HTTPS SSH

Multi-Sense LSTMs for Text-to-Entity Mapping

Table of contents

  1. Purpose
  2. Provided resources
  3. Requirements
  4. Pipeline
  5. MSEmbedding layer
  6. Pre-trained vectors
  7. Citing
  8. Licence
  9. Contact info

Purpose

This repository contains code and resources for the MS-LSTM model introduced in (Kartsaklis et al., 2018) [1]. The model maps efficiently unrestricted text to knowledge graph entities using the following process:

  1. The KB graph is extended with textual features weighted by their importance with respect to the entity nodes.
  2. A synthetic "corpus" of biased random walks is created and used as input to the skipgram model. This generates an enhanced KB space to be used as target for the text-to-entity mapping process
  3. The transformation from text to entities/concepts is achieved via a supervised multi-sense compositional model, which generated a point in the KB space for every input text. The model is an LSTM equipped with an attentional mechanism that dynamically disambiguates the embeddings of the input words given the surrounding context.

Provided resources

  • Folder deepwalk_tf: Contains a modified version of the DeepWalk software (Perozzi et al., 2014) [2] for creating entity vectors using biased random walks on a graph extended with textual features.
  • Folder ms-lstm: Keras/Python code for the MS-LSTM model.
  • Folder vectors: Contains pre-trained vector sets for WordNet and SNOMED CT.

Requirements

The code in this repository requires Python 2.x with the numpy and scipy libraries installed. Additionally:

  • For deepwalk_tf: gensim, six, wheel
  • For the MS-LSTM model: keras over Theano or TensorFlow, sklearn.

Instructions on installing Keras can be found here. The MS-LSTM code has been tested using both backends of Keras.

Pipeline

Training a text-to-entity mapping system with the code of this repository requires 5 main steps:

  1. Extend your graph with textual features
  2. Create your entity vectors
  3. Prepare your training and testing data
  4. Train the model
  5. Test the model

Specifically:

  • For creating entity vectors enhanced with textual features for a knowledge graph, use Steps 1 and 2.
  • For training the text-to-entity mapping system, use Steps 3 and 4.
  • For testing the text-to-entity mapping system, use Step 5.

Step 1: Extend your graph with textual features

As a first step you need to extend the knowledge graph with nodes corresponding to textual features and extracted from a list of texts. For this, use the following commands:

$ cd ms-lstm
$ python extend_graph.py --txt_data <textfile> --edgelist <currentgraph> --outfile <merged-edgelist> --threshold <tfidf-threshold>
  • For the parameter edgelist, provide the name of the file holding the current graph as an edge list of the form:
node1 node2
node3 node4
...

or

node1 node2 weight1
node3 node4 weigth2
...
  • The txt_data file must contain the texts from which the textual features will be extracted. The form of this file is:
node1|text1
node2|text2
....

Note that each node can have more than one texts assigned to it, i.e.

node1|text1
node1|text2
node2|text3
...
  • Textual features with TF-IDF values less than threshold will be ignored. By default this value is 0, i.e. all textual features are included in the merged edge list.
  • The labels of the textual features have the form TF:textual_feature, e.g. TF:fever.
  • At output, the script produces two files: One for the merged edge list with name outfile (containing both the edges of currentgraph and the edges extracted from textfile), and one reference file containing the mapping from graph entities to textual features (outfile.tfidf).

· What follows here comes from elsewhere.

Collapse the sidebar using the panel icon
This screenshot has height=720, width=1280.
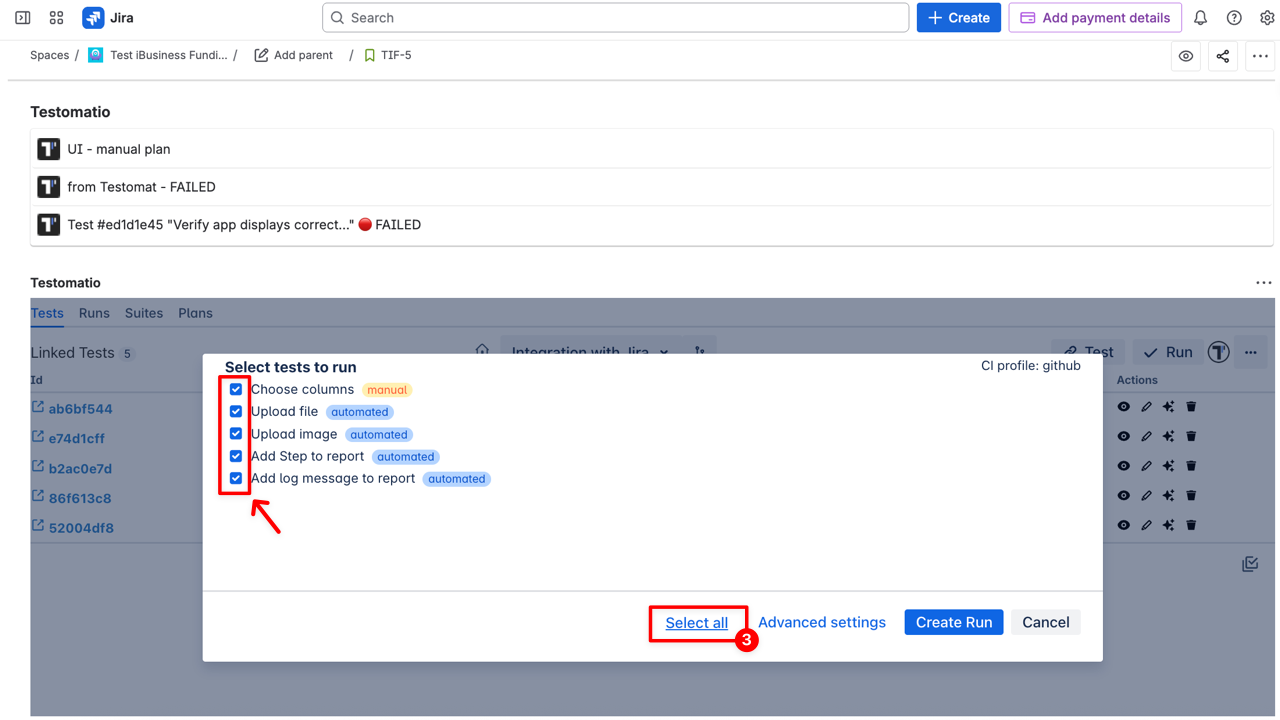pyautogui.click(x=22, y=18)

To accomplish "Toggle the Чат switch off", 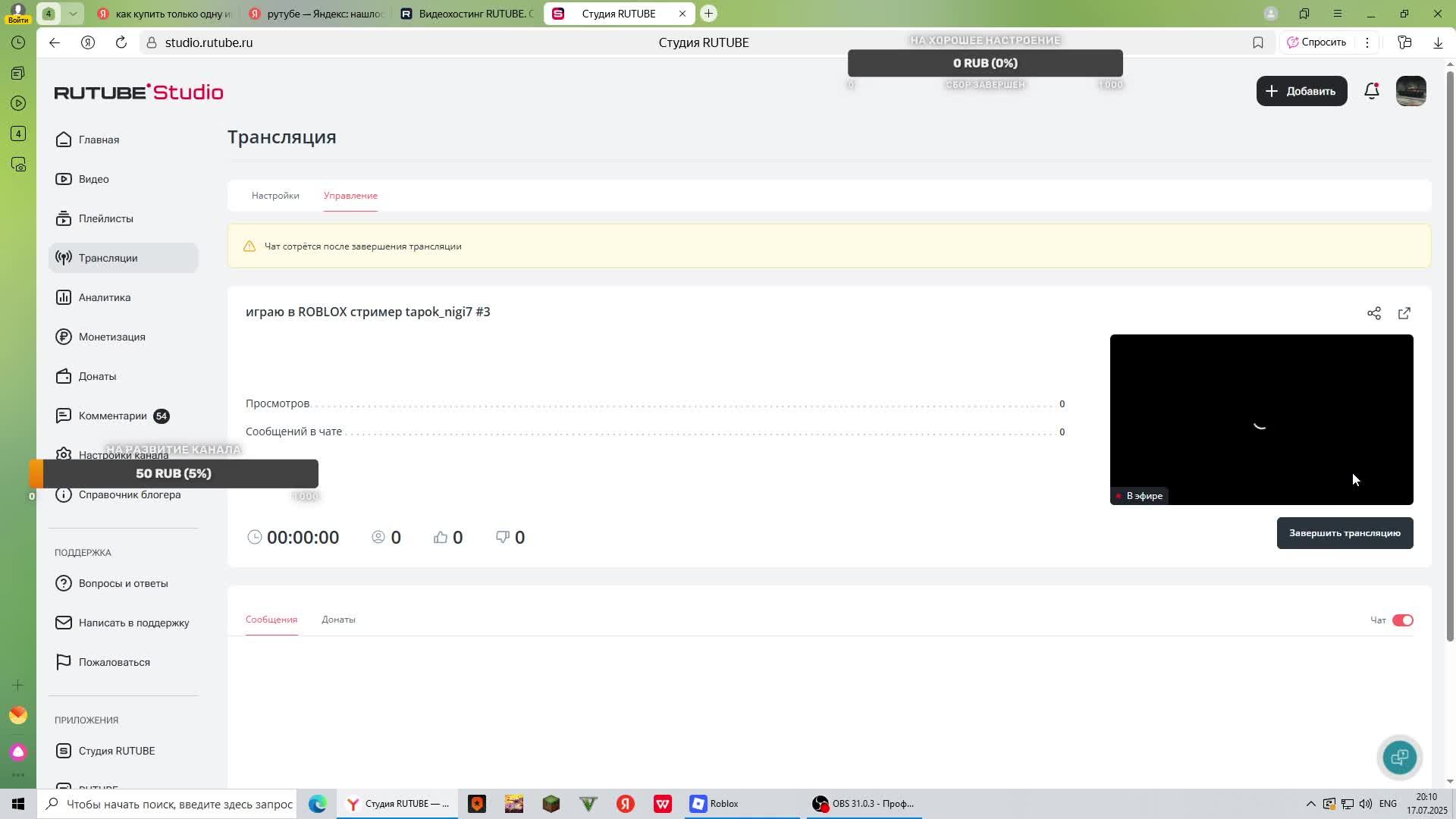I will [x=1402, y=620].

Step 2: Create your entity vectors

In the second step you create the entity vectors that will be used as targets for the MS-LSTM. This can be done by running:

$ python deepwalk_tf/ --input <inputfile> --output <outputfile> --tf_mass <lambda>
  • Typically, your input file must be the merged edge list generated by Step 1 above. If you have generated this file by other means, its form should be:
node1 node2 weight1
node3 node4 weight2
...
  • If the node is a textual feature, its label must begin with TF: (e.g. TF:fever).
  • The weights do not have to correspond to probablities at this stage; they will be normalised later based on the tf_mass parameter (below) during the random walk generation.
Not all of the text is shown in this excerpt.